_Dataset:_
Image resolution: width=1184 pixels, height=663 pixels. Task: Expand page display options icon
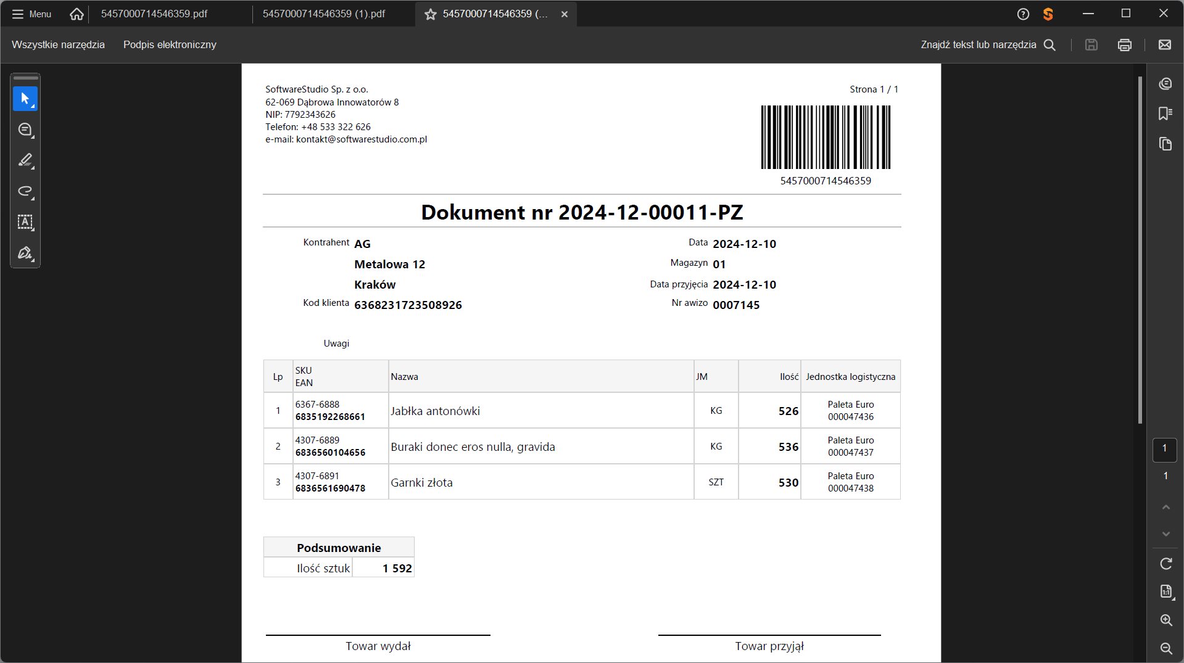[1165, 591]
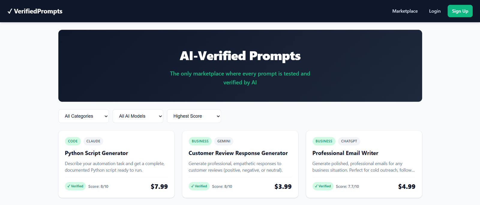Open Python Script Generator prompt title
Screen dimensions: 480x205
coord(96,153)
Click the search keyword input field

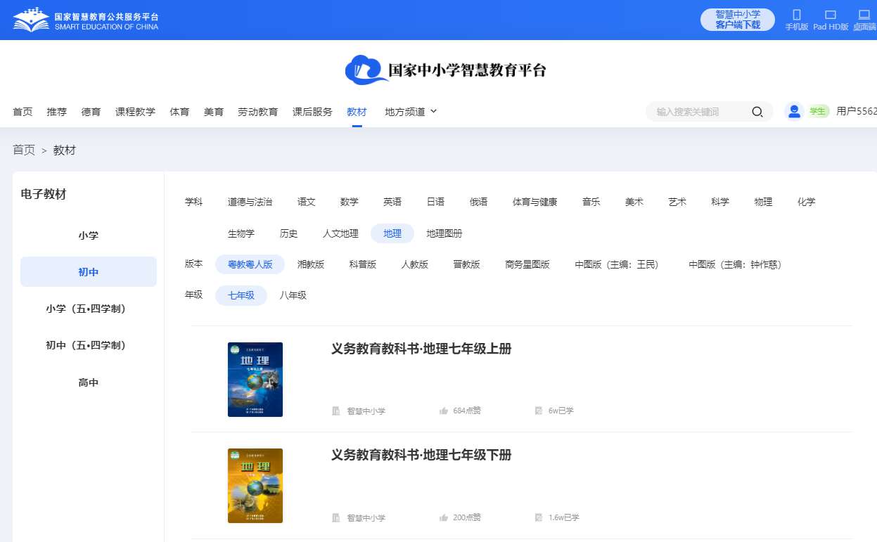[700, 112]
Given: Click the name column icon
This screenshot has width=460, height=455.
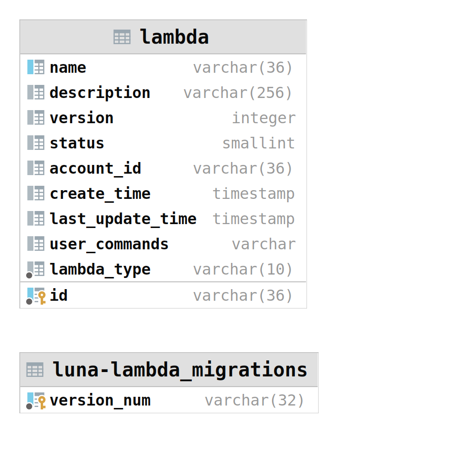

_Problem details:_ Reproduce the data above word for word, without the pictures.

_Result of this exercise:_
Image resolution: width=1184 pixels, height=663 pixels. Task: Expand page display options icon
[1165, 591]
Open Python Script Generator prompt title
Screen dimensions: 480x205
coord(96,153)
Click the search keyword input field

[700, 112]
Given: Click the name column icon
This screenshot has width=460, height=455.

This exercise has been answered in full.